WORK REQUEST —
Lines with the word "agent" are the answer; copy each of them from the data below.
(MATERIAL TO PROCESS)
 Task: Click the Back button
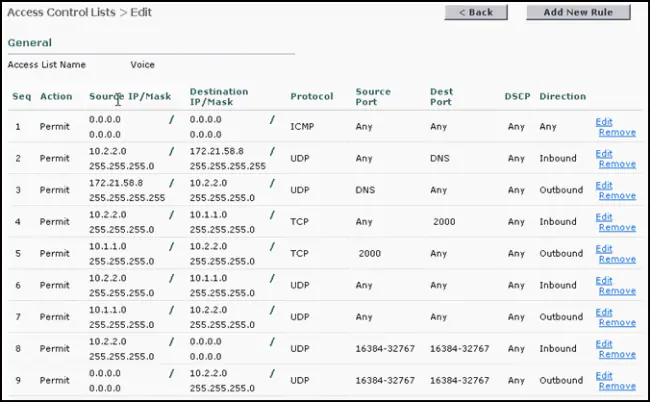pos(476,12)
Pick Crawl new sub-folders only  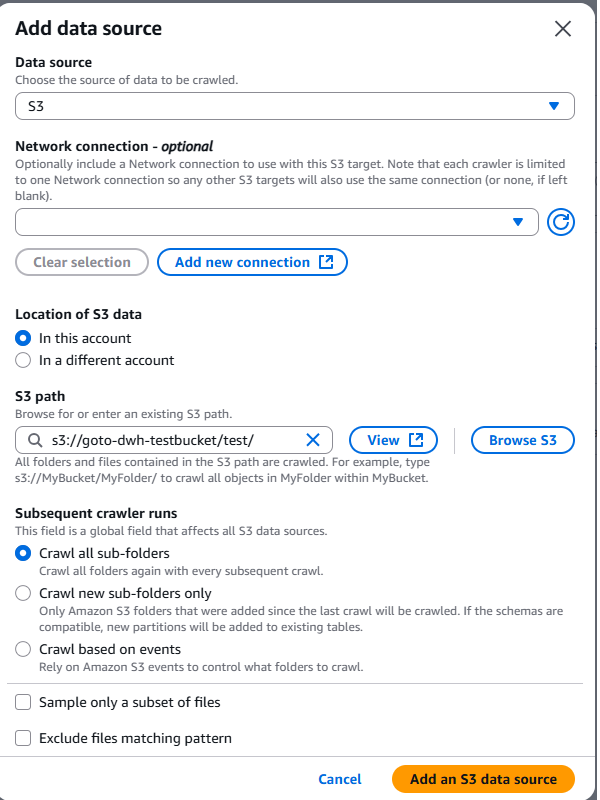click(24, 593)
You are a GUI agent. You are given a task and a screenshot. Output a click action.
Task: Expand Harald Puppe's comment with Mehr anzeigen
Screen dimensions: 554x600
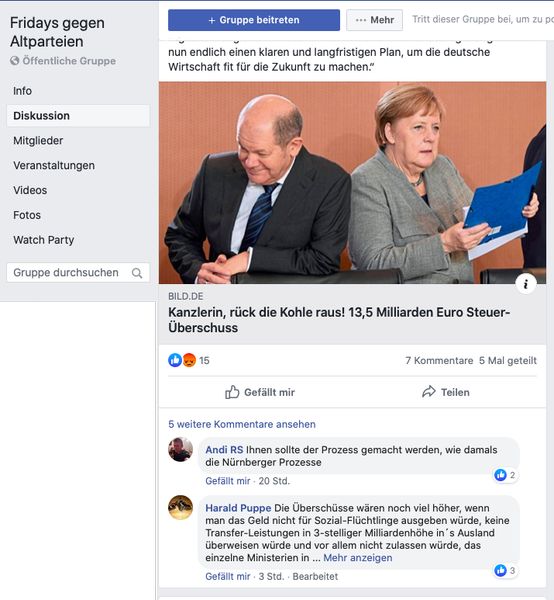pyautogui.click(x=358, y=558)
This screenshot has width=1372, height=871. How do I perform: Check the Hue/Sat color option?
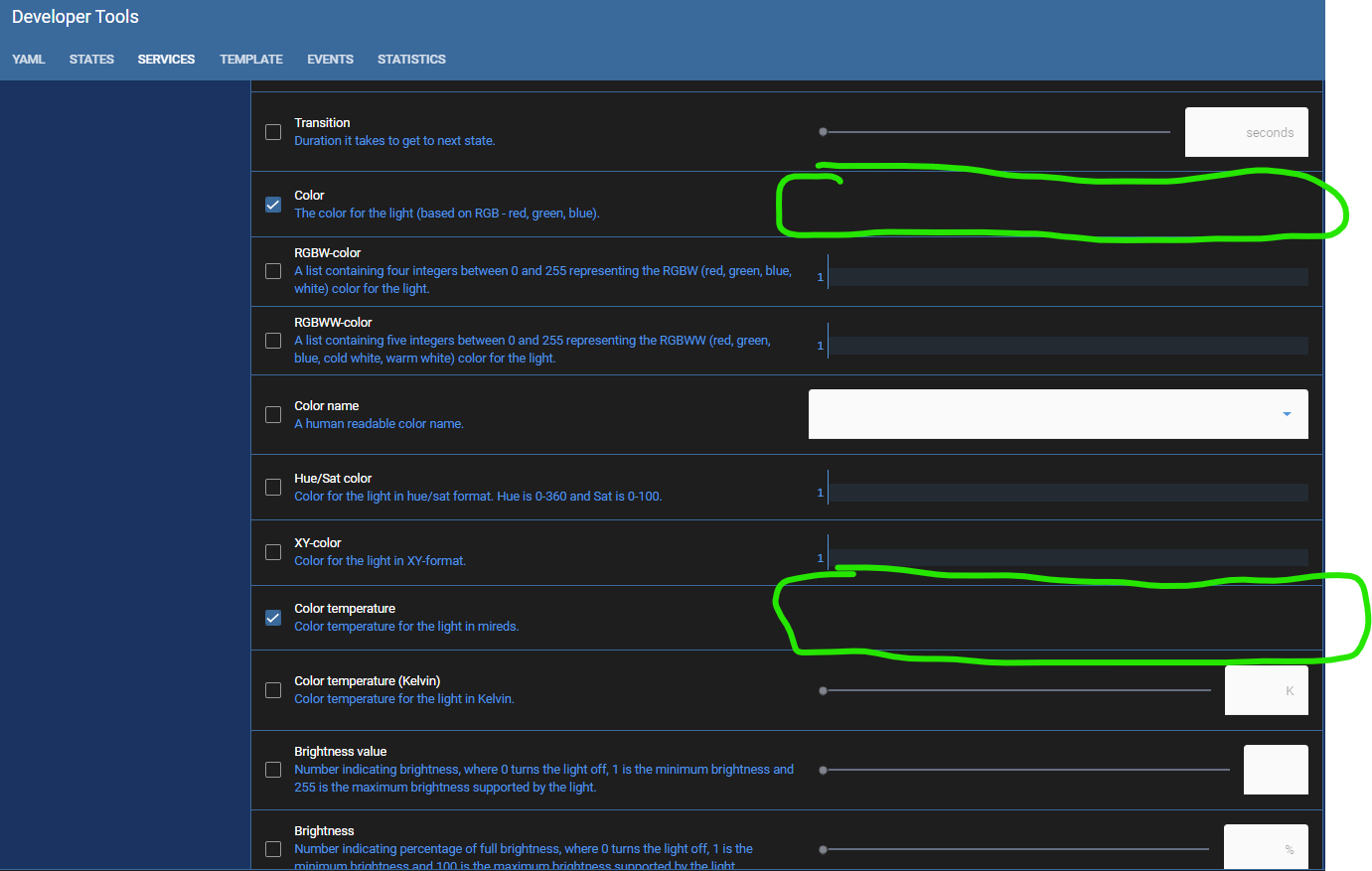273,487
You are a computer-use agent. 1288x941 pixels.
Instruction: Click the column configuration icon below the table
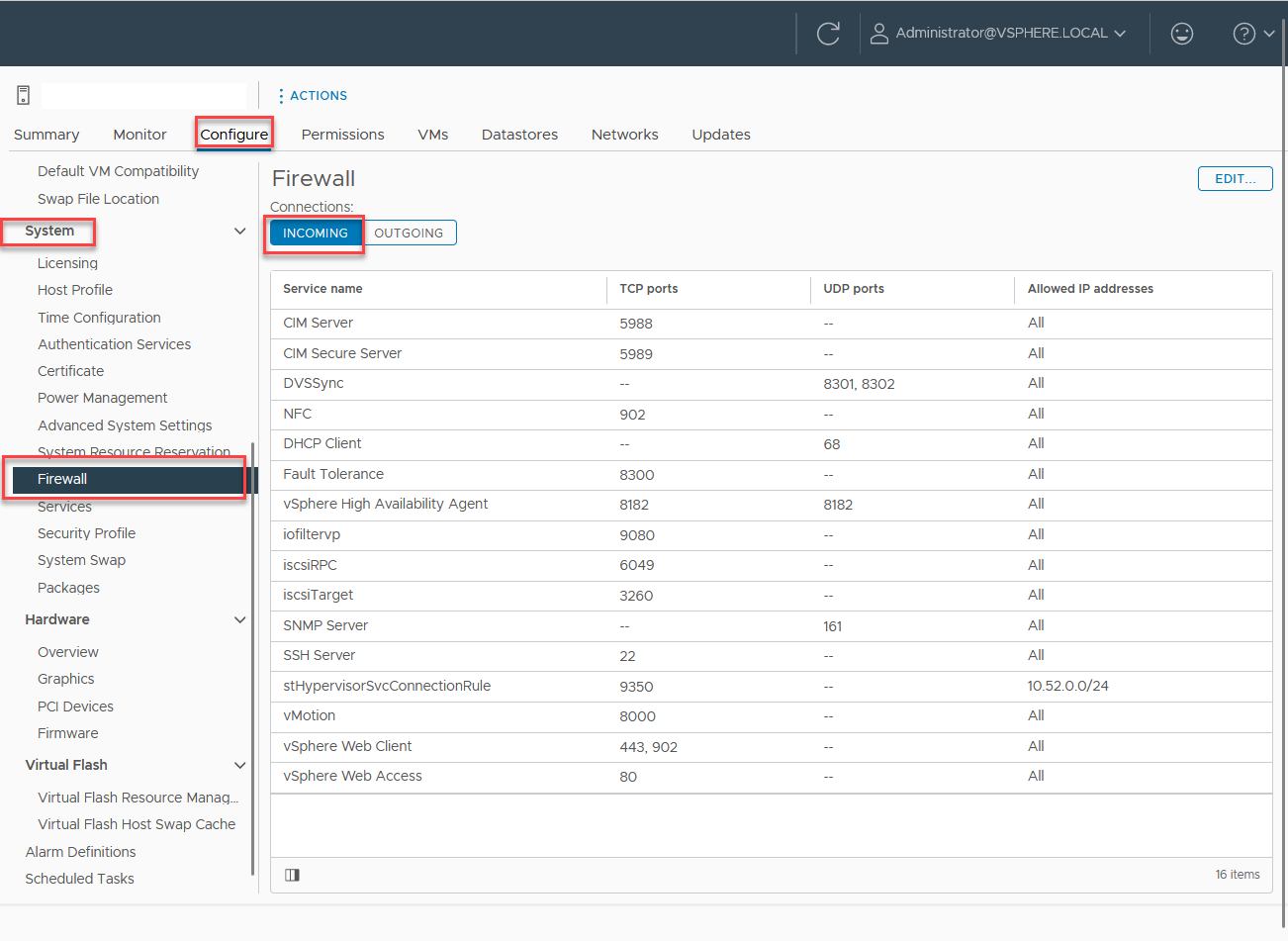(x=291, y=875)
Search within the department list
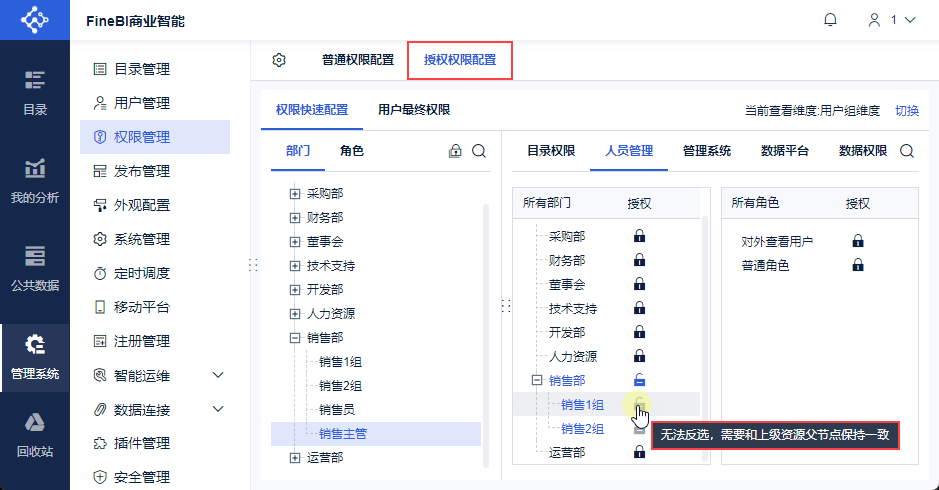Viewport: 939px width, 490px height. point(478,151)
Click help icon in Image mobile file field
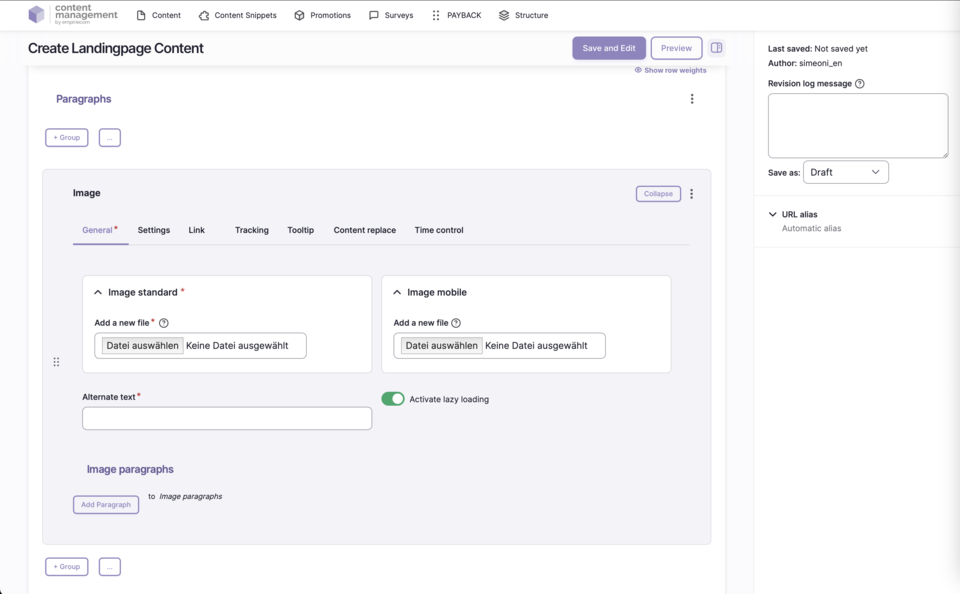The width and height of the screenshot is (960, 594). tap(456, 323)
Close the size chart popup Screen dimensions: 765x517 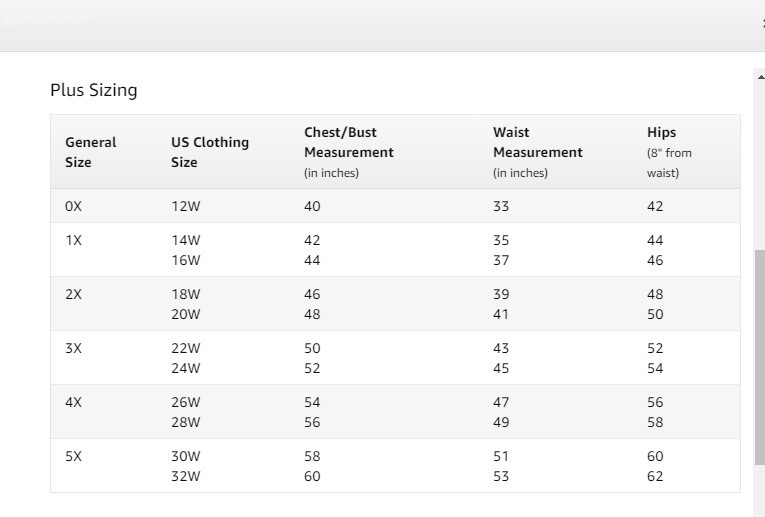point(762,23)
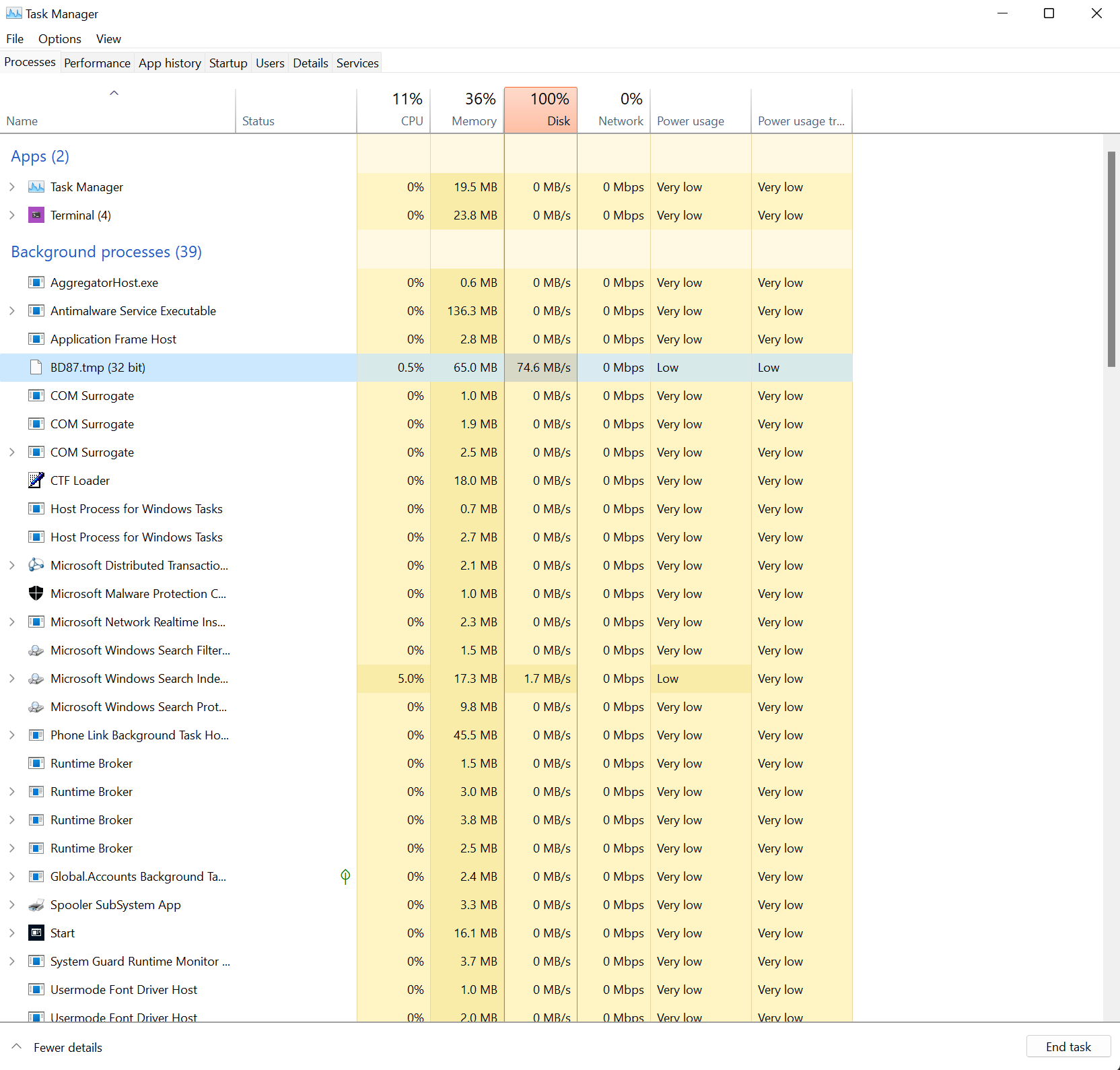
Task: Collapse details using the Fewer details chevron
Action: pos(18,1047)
(End MATERIAL TO PROCESS)
YOUR RESPONSE —
You are a GUI agent. You are given a task and a screenshot. Output a click action.
You are a computer-use agent. 1288x941 pixels.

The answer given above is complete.